Credit: St. Jude Children's Research Hospital
The study findings were published in the journal: mSystems
https://msystems.asm.org/content/5/5/e00762-20
Typically antibiotics won't help one to recover from the flu, but an antibiotic ointment helped the research scientists to identify a possible strategy for slowing influenza infections.
The study team found that a direct interaction between Streptococcus pneumoniae (pneumococcus) bacteria and influenza A, promoted airborne transmission of the virus in ferrets.
The team reported that influenza A survived longer in the environment and remained infectious when bound to the bacteria in the nasal passages of the nose.
However when an antibiotic ointment was applied to the nasal passages of flu-infected ferrets, it selectively reduced levels of S. pneumoniae and other common nasal bacterium in the ferrets and blocked airborne transmission of flu to uninfected animals.
Interestingly flu transmission was restored when pneumococcus was reintroduced into the ferrets' noses.
Dr Jason Rosch, Ph.D., of the St. Jude Department of Infectious Diseases told Thailand Medical News, "Although antibiotics have no effect on the flu virus or flu symptoms, this study suggests that targeting common respiratory bacteria, possibly with vaccines, may offer a novel way to slow flu infections."
Dr Rosch and and Dr Stacey Schultz-Cherry, Ph.D., of Infectious Diseases, led the research and are corresponding authors.
It was found that flu infections, particularly when complicated by secondary bacterial infections, are a leading cause of illness and death worldwide.
The study team said, "Until recently the role of direct interaction between the virus and bacteria in infectious disease biology and disease transmission has been underappreciated.”
The bacteria S. pneumoniae is the most common cause of sepsis, pneumonia, meningitis and middle ear infections in young children. Previous St. Jude studies showed that binding influenza A enhanced the spread of the bacteria in mice.
These study findings suggest that, unlike the enteric microflora, which enhances viral infectivity of the same host, the respiratory tract microflora of the infected host is primarily operative in viral infectivity of the subsequent host. In household transmission studies of Influenza A virus( IAV), S. pneumoniae or closely related streptococcal species were identified in approximately 95% of
samples collected from both the child index cases and the household contacts who developed influenza.

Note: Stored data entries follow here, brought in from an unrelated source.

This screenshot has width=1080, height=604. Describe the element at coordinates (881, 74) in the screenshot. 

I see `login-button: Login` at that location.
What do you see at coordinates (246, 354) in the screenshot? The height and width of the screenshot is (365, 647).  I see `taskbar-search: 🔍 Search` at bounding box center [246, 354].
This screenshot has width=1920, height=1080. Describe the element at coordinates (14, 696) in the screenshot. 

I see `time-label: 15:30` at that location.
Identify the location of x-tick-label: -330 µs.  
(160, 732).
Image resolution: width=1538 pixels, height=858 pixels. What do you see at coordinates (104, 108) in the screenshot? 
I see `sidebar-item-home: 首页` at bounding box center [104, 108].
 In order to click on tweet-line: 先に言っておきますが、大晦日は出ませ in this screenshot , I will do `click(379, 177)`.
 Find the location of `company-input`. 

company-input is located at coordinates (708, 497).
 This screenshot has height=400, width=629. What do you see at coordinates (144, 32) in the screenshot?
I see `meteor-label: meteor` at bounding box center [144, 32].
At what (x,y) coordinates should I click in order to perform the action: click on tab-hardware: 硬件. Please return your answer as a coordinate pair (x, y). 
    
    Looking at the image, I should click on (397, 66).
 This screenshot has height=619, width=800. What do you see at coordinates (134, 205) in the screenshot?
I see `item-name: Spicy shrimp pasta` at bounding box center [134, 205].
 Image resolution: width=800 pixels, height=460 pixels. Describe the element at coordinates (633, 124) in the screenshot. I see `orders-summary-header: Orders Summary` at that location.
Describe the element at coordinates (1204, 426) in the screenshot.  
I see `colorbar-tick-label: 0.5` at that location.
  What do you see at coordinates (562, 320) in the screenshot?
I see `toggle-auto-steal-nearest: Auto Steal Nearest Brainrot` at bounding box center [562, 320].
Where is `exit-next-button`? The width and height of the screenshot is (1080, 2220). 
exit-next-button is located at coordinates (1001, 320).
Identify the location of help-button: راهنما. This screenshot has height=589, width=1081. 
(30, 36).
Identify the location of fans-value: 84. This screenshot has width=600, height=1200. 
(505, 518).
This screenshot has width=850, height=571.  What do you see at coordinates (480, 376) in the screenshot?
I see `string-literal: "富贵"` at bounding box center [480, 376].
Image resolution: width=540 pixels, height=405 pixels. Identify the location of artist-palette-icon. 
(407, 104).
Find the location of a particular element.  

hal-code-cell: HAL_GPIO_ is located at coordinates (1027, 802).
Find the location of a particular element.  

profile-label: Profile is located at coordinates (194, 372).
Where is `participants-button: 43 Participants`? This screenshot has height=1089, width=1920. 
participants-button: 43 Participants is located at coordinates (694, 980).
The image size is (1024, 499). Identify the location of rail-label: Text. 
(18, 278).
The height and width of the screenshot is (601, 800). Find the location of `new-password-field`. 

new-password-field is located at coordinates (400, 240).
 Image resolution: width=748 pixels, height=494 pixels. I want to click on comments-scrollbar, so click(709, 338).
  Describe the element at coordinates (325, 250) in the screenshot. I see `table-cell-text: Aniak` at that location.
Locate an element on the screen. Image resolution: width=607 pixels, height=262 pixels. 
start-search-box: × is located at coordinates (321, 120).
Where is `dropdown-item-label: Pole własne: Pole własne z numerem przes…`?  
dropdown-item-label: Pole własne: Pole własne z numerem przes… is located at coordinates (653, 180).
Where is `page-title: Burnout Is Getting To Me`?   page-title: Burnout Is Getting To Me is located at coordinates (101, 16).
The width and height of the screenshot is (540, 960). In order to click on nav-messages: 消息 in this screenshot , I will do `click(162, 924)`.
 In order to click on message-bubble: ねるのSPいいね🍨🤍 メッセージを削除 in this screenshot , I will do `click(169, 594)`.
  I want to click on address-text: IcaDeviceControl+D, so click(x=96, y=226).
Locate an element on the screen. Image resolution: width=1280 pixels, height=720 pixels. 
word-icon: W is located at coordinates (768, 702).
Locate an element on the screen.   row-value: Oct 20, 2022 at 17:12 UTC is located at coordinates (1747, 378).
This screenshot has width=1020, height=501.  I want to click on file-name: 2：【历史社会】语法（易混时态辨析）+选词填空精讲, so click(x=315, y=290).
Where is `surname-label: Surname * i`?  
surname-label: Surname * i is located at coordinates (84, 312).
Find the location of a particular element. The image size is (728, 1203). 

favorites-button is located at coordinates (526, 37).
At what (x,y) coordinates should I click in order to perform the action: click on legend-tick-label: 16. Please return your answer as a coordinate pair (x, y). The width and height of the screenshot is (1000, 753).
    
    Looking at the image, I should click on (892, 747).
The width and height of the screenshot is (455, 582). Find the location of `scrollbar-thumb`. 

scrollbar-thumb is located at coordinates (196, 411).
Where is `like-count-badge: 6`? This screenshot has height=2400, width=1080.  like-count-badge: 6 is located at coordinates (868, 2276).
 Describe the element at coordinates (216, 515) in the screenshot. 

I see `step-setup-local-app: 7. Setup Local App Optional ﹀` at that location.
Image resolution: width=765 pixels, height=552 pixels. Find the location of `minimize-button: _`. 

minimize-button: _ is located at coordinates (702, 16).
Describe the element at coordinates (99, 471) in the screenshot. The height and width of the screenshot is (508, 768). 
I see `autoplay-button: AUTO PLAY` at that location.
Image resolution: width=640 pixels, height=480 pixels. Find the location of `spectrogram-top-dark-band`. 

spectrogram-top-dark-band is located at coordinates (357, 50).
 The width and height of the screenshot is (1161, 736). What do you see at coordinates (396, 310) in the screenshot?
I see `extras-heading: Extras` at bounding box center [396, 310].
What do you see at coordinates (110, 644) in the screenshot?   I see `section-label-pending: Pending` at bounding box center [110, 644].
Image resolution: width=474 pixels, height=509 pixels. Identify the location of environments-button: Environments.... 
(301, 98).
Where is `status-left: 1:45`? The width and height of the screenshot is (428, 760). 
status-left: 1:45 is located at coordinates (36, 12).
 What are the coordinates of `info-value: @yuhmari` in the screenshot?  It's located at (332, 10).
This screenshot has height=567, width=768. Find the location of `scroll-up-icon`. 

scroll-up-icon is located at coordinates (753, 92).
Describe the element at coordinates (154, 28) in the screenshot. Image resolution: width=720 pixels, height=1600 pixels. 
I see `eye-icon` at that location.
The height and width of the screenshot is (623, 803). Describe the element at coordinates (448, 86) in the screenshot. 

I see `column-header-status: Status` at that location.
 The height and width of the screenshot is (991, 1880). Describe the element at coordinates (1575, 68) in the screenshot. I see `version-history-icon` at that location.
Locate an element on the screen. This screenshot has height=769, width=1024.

These data suggest that modulating donor respiratory flora via antibiotic exposure or vaccination may profoundly affect IAV transmission. It should be stressed that topical antibiotics were given prior to IAV challenge in the study study, with no impact on disease severity in the donor animals. Even in the light of this limitation, targeting bacterially mediated transmission may represent a novel strategy of IAV infection control that could be explored.
Other past studies of flu transmission in households also have suggested that the respiratory microbiome of flu patients may influence viral spread.
The team added, "Data in this study suggest that modulating the makeup of the respiratory microbiome, possibly through vaccination, may profoundly affect flu transmission.”
Dr Rosch and his colleagues have already developed an experimental vaccine to block pneumococcal transmission.
The study team says that further research is warranted to determine if the findings extend to other viral-bacterial interactions, including the virus that causes COVID-19.
But the team stressed, “These data suggest that bacterial co-infection may be an underappreciated aspect of IAV transmission dynamics.”